Auf allen Kanälen: Massenhaft Lügen

Nr. 9 –

Eine BBC-Dokumentation zeigt den weltweiten Schaden – Blair, Irakkrieg, Brexit, Trump –, den Rupert Murdochs Medienimperium mitverursacht hat.

Es gibt unappetitliche Dinge aus der Vergangenheit, die man lieber verdrängt. Zum Beispiel Tony Blair. Gut, dass uns die neue dreiteilige BBC-Dokumentation «Der Aufstieg der Murdoch-Dynastie» Blair und sein Politikverständnis nachdrücklich in Erinnerung ruft. Wir sind im Jahr 1995, und der Labour-Oppositionsführer jettet gerade von London ans andere Ende der Welt, um auf einer australischen Privatinsel mit Medienmogul Rupert Murdoch und dessen Hofstaat mögliche Kooperationen und die künftige britische Politik zu diskutieren.

Sprachrohr für Trump

Murdoch hat ein klares Ziel: Der ungeliebte, da unbeeinflussbare Thatcher-Nachfolger John Major muss weg. Und um das zu erreichen, ist der erzkonservative Multimilliardär bereit, ausgerechnet den Labour-Vorsitzenden an die Downing Street zu befördern. Dieser wiederum sieht kein Problem darin, sich von einem Medienimperium helfen zu lassen, das, unterstützt von der ultrarechten Dereguliererin Margaret Thatcher, eine widerrechtliche Marktmacht angehäuft hat. Ein Medienimperium auch, dem allein in Grossbritannien nicht nur die «Times» angehört, sondern auch Schundblätter wie «The Sun» und «News of the World», denen für eine Titelstory jedes Mittel recht ist.

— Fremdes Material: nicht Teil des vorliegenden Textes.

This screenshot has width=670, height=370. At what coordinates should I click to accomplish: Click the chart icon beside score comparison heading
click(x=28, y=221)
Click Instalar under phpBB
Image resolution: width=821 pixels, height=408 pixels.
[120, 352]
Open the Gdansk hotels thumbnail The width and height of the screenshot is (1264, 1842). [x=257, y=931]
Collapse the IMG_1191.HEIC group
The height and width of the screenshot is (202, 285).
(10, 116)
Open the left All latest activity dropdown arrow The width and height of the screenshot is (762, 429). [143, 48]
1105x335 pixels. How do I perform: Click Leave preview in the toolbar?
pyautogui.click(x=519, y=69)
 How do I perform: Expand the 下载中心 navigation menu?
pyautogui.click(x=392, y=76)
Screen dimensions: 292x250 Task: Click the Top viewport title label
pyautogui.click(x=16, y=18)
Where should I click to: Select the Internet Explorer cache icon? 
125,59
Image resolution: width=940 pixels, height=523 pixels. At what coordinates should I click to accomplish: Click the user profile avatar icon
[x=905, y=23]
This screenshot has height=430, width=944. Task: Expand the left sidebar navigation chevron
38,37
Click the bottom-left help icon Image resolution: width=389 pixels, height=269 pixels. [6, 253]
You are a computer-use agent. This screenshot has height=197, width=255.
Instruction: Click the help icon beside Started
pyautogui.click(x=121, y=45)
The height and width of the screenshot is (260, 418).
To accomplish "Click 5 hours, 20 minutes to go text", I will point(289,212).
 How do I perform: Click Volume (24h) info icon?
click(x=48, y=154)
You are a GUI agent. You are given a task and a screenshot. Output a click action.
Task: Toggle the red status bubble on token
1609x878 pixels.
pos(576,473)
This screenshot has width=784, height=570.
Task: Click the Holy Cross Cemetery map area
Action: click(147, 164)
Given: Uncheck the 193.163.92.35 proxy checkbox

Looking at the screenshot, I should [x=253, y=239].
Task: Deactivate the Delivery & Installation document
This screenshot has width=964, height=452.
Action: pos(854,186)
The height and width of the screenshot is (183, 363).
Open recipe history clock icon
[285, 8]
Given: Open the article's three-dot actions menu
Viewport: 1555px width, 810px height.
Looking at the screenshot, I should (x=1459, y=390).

Diese Boulevardzeitungen mit Millionenauflage machen sich nun auf Murdochs direkten Befehl daran, Blairs Tory-Gegner mit Rufmordkampagnen aus dem Feld zu räumen. 1997 wird Blair zum Premierminister gewählt – und zeigt sich in der Folge dankbar verbunden mit Murdoch. Der damalige «Sun»-Chefredaktor David Yelland erzählt im Dokfilm, wie er sich mit Blair zu regelmässigen Strategietreffen zusammenfand, Regierungsprogramme und Leitartikel flossen ununterscheidbar ineinander. Gemeinsam bereitete man mit konzertierten Propagandalügen den Irakkrieg vor – und legte die Saat für den Brexit, wie der geschwätzige Nigel Farage im Film plausibel ausführt.

Als Murdoch und seine Vasallen 2012 wegen illegaler Telefonabhörmethoden bei «News of the World» von einem Untersuchungsausschuss verhört werden, muss auch Blair antraben – und verteidigt seine «strategische Entscheidung» unbeirrt: «Es ist völlig natürlich, dass zwischen ranghohen Medienvertretern und ranghohen Politikern enge Beziehungen entstehen.» Der aufsehenerregende Abhörskandal und die JournalistInnen, die ihn gemeinsam mit direkt betroffenen Prominenten aufgedeckt haben, sind das Thema des zweiten Teils der Dokumentation. Im dritten Kapitel geht es um die USA, wo Murdoch mit seinem Privatsender Fox News zum Königsmacher und Sprachrohr der Trump-Präsidentschaft wurde.

Es ist die Stärke des konventionell gemachten Dreiteilers, dass er neben den politischen Recherchen die zwischenmenschlichen Dramen nicht ausblendet. Die Murdoch-Saga schwankt da zwischen Shakespeare – der alte Murdoch als luzider King Lear, der sich zwischen drei unterschiedlich ungeeigneten Nachkommen entscheiden muss – und billigem Boulevard, wenn etwa Murdochs dritte Exfrau Wendi Deng in geleakten Tagebüchern von Tony Blairs tollem Körper schwärmt. Staunend erfährt man überdies, dass Blair auch Taufpate von Dengs und Murdochs erster Tochter war. Offensichtlich gab es auf allen Ebenen sehr viel Nähe.

Schaurige Innenschau

Und heute? Die Nachfolge scheint geregelt, der älteste Sohn Lachlan ist der Auserwählte, nachdem sich die Tochter Elisabeth immer weiter vom Geschäft entfremdet hat. Der jüngere Sohn James – neuer Grossaktionär der Art Basel – ist mit einer Klimaaktivistin liiert, was seinem Vater nicht passt. Mehrfach schwenkt die Doku zum Anfang von Murdochs Karriere, als er – ganz australischer «Citizen Kane» – eine Regionalzeitung, die er von seinem Vater geerbt hatte, zu einem landesweiten Medienimperium ausbaute, bevor er nach Grossbritannien expandierte und dann weiter in die USA.

Wer noch nicht genug hat, schaut die beiden Staffeln der HBO-Serie «Succession», ein unzweideutig auf den Murdochs basierendes, fiktionales Porträt eines Medienclans. «Succession» liefert die privaten Psychogramme und die familiäre Selbstzerfleischung, die sich via Dokfilm nur erahnen lassen, und erweitert so die Aussensicht von «Der Aufstieg der Murdoch-Dynastie» um eine schaurige Innenschau.

«Der Aufstieg der Murdoch-Dynastie» ist noch bis am 17. März 2021 in der Arte-Mediathek abrufbar.